生物通报道：来自清华大学生科院的研究人员发表了题为“Crystal structure and biochemical analysis of the heptameric Lsm1-7 complex”的短讯文章，揭示了Lsm1-7复合物的结构新机制，相关成果公布在Cell Research杂志上。

文章的通讯作者是早年毕业于清华大学的施一公教授，施一公教授自回国之后就引起了各方关注，虽然经历了不少舆论争议，但他在学术上依然走出了自己的一条道路，回国后这5年里，施一公在Nature等国际顶级期刊上发表了多篇论文，同时他也搭建起了以清华大学为中心的人才引入桥梁。去年当选为中科院院士。

真核生物执行翻译功能的信使RNA(messenger RNA)在细胞核内的成熟需要经历一个非常复杂的剪切和拼接过程，这个过程主要是由五个小核核糖核蛋白（small nuclear ribonucleoproteins, snRNP）和一系列的辅助蛋白构成的巨大分子机器——剪切体（spliceosome）执行的。每种snRNP都由一条小核RNA（small nuclear RNA）和与之特异性结合的七元环蛋白质复合物组成。大部分的七元环复合物是Sm 蛋白质七聚体，只有在U6小核核糖核蛋白中为Lsm蛋白质七聚体复合物。

Lsm蛋白家族有十多个成员，在各个物种中高度保守，参与各种与RNA代谢相关的信号通路。在真核细胞中，组成U6 小核核糖核蛋白的蛋白质复合物是Lsm2/3/4/5/6/7/8。它能够特异地识别U6 RNA的3’末端序列，并帮助U6 RNA与剪切体其他成员相互作用，催化RNA的剪接过程。

此前施一公研究组曾发表论文阐述Lsm蛋白质复合物特异性识别剪切体U6 RNA的分子机制，在这一基础上，研究人员又成功地利用pQLink plasmid共表达了酿酒酵母中所有的七个Lsm蛋白，并将这一Lsm1-7复合物进行了纯化，通过质谱确认了所有七个蛋白。

然而之后研究人员虽然进行了严格的实验，但依然无法结晶Lsm1-7复合物。为了解决这个问题，他们进行了一种系统性蛋白工程试验，尝试去除可变序列，以及将半胱氨酸突变为丝氨酸，从而最终对这种复合物进行了结晶，获得了分辨率为3.0的结构模型。

延伸阅读：清华大学最新Nature文章

通过结构分析，研究人员发现Lsm1-7复合物结构通过一个Sm样同源七聚体连接，由硒基单反常色散（single anomalous dispersion，SAD，生物通译），和分子置换结合而成。

酿酒酵母的Lsm1-7复合物的外形有些像是一个厚的甜甜圈，外径约70 Å，内径为5 Å，且厚度为45 Å。
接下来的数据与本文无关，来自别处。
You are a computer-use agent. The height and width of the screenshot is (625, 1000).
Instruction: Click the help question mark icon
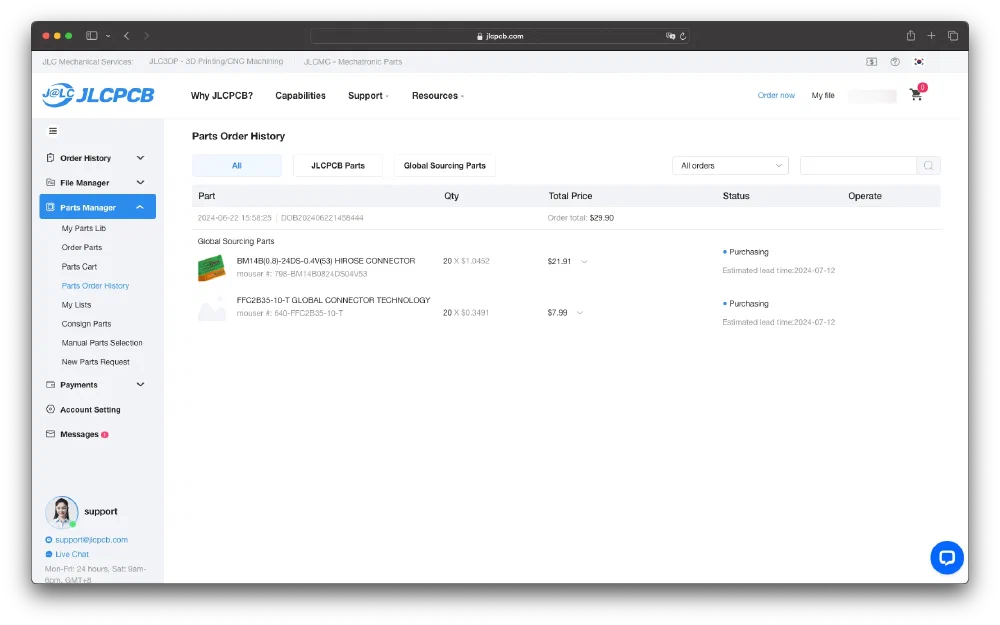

七个Lsm部件依次相连形成一个封闭的环，顺序为Lsm1-Lsm2-Lsm3-Lsm6-Lsm5-Lsm7-Lsm4。

这项研究进一步深入探讨了Lsm复合物的结构机制，为此领域的相关研究提供了新的设计思路和研究方法。（生物通：万纹）

原文摘要：

Crystal structure and biochemical analysis of the heptameric Lsm1-7 complex

The Lsm (Sm-like) family of proteins, characterized by the Sm fold1 and conserved among eukaryotes, plays an important role in RNA biogenesis. The Sm and Lsm complexes play an essential role in pre-mRNA splicing2. Of the five small ribonucleoproteins (snRNPs), four (U1, U2, U4, U5) contain the Sm heptamer ring, whereas the U6 snRNP contains a specific Lsm2-8 heptamer that comprises Lsm2, Lsm3, Lsm4, Lsm5, Lsm6, Lsm7, and Lsm83. Another Lsm heptameric complex, Lsm1-7, which differs from Lsm2-8 by one Lsm protein, is thought to function in mRNA decapping, a crucial step in the mRNA degradation pathway4.